The program began in 2017 with $1.8 million, money saved when the city refinanced bonds paying for the settlement of a federal lawsuit related to the River Park Square parking garage at a lower interest rate in 2016. In 2005, $25.2 million in bonds were taken out to pay for a settlement in a federal lawsuit related to the troubled downtown parking garage. River Park Square and its garage are owned by Centennial Properties, an affiliate of the Cowles Co., which also publishes The Spokesman-Review.
All of the money in the program has been obligated, said Teri Stripes, a planner with the city who works on incentive programs. Other projects that will receive the money when they’re completed are the Ridpath Apartments, the Otis Hotel, Avista’s Catalyst Building, ParkView West, the Falls Tower, Esmerelda Industrial Park and the McKinley School.
The two projects that have already received reimbursement are the Wonder Building on the north bank of the Spokane River, and The M, a mixed-use and apartment building owned by the Cowles’ Centennial Properties.
Stuckart said the program wasn’t a giveaway to developers but was designed to spur growth.
“We’re not just cutting a check to developers,” he said. “We’re incentivizing jobs, housing, how much sales tax these projects bring, how much property tax these projects bring in for the public.

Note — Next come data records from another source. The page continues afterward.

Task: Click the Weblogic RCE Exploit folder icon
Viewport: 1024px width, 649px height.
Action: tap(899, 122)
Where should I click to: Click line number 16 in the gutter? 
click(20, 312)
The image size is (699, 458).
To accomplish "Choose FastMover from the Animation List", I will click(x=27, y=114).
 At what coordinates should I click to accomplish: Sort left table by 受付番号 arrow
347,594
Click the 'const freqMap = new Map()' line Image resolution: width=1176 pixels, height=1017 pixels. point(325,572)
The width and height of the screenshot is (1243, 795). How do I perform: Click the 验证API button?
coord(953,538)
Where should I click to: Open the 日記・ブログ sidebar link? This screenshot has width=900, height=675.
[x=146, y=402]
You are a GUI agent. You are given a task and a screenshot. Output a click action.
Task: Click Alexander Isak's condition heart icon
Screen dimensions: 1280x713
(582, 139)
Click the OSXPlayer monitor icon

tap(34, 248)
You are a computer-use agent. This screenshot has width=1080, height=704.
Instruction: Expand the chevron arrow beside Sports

We’re measuring it with good jobs and tax revenue for the city.”
In a letter detailing their positive recommendation of the project, the city’s project review committee said the project will “cause both direct and indirect public benefits and can reasonably be expected to stimulate economic growth and create new jobs (and) provide increased sales and property tax revenues.” It noted that “other indirect benefits of housing and retail sales in the surrounding area are anticipated.”
City staff estimated that 36 jobs would be created, seven of which would be at or above living wage, which it defines as 130% of the city’s median income. The city’s median household income from 2013 to 2017 was $44,768, according to the census.
The committee also estimated that the city would get $468,649 in “returned revenue” over three years. Stripes said this dollar figure counted only city revenue from sales, property and utilities taxes. The state and county will also see tax revenue.
Other city incentives the project could receive include an eight-year break on property taxes under the multi-family tax exemption, which could result in $1.2 million in savings; a waiver of the General Facility Charge, which excuses charges for new sewer and water connections, equaling about $53,373 for this project; and the Urban Utility Installation Program, which provides up to $10,000 for water and sewer line upgrades when vacant land is redeveloped.
The Riverside Commons property, which is made up of two separate parcels, was purchased by Spokane Riverside Partners LLC in May from Umpqua Bank for $1.47 million. It was last sold in 1994 for $185,000. That company is owned by Select Credit & Leasing LLC, which in turn is owned by Ken Cook. Cook owned trucking and freight companies for decades, and now owns investing and consulting businesses in Washington, Arizona and Montana. Edwards asked Cook to buy the properties when Umpqua Bank, the previous owner, put them on the market.